Coming with 48mm deep wheels, the Canyon Ultimate CF SLX Disc 8.0 offers superb straight line speed as well as the same comfortable frame that we love, that’s why it’s on our Editor’s Choice list this year.

Canyon Ultimate CF SLX Disc: A 10/10 frame

Canyon Ultimate CF SLX Disc 8.0

Previously, we rated the Canyon Ultimate CF SLX Disc 9.0 as a 10/10 bike for its excellent frame and light weight. The good news is that despite being an 8.0 rather than a 9.0 model, the bike’s frame remains the same.

The frame has the same sharp angles that the Ultimate has become recognisable for, especially at the front where the fork is so straight that it looks like it could have been drawn with a ruler. The rear end is slightly less aggressive and the top tube/seat tube/seat stay junction is particularly smooth, with the lines leading from one into the other beautifully. Meanwhile, the seat stays are thin, the better to absorb road buzz.

In fact, the Canyon's frame is exceptionally comfortable for a performance carbon fibre road bike.It’s marginally less compliant than other top end bikes such as the Specialized S-Works Tarmac SL6 or the Cannondale SuperSix Evo but it still offers all day comfort and retains a lively feel.

Canyon Ultimate CF SLX Disc 8.0

The bike is stiff and explosive, with an attitude that just makes you want to ride harder out of the corners on climbs. It rewards your efforts, making them that bit easier.

The bike’s 48mm DT Swiss wheels do give the bike a nod to aerodynamics and boosting straight line speed while still retaining its climbing ability.
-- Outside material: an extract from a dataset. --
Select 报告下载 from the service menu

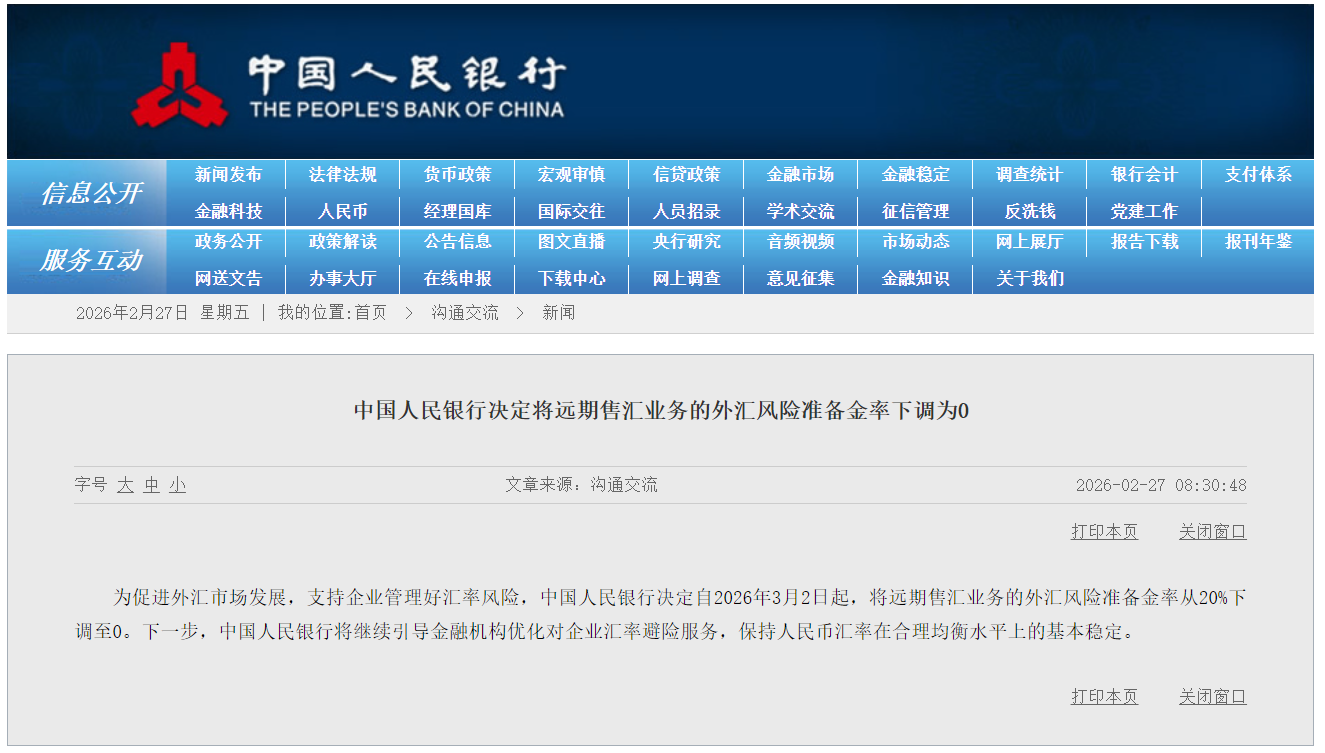tap(1144, 242)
I do believe that a good set of carbon wheels can climb very well and it’s a spec choice that we’re seeing more and more on ‘traditional’ climbing bikes. 

Faster on the flats

Canyon Ultimate CF SLX Disc 8.0

Deeper wheels also have the added benefit of flying along on the flat. With the majority of my own riding being flat this is exactly how I’ve used them and so far they've been great for my rides to work or for my loops of Richmond park, where I'll often rarely scrape above a couple hundred meters of elevation.

The straight line speed of the DT Swiss Pro 1400 Dicut db wheels is undeniable, and once you wind them up they just keep rolling, adding three or four kilometres per hour to my riding speed. The wheels are a nice match to the Canyon's aerodynamic one-piece cockpit.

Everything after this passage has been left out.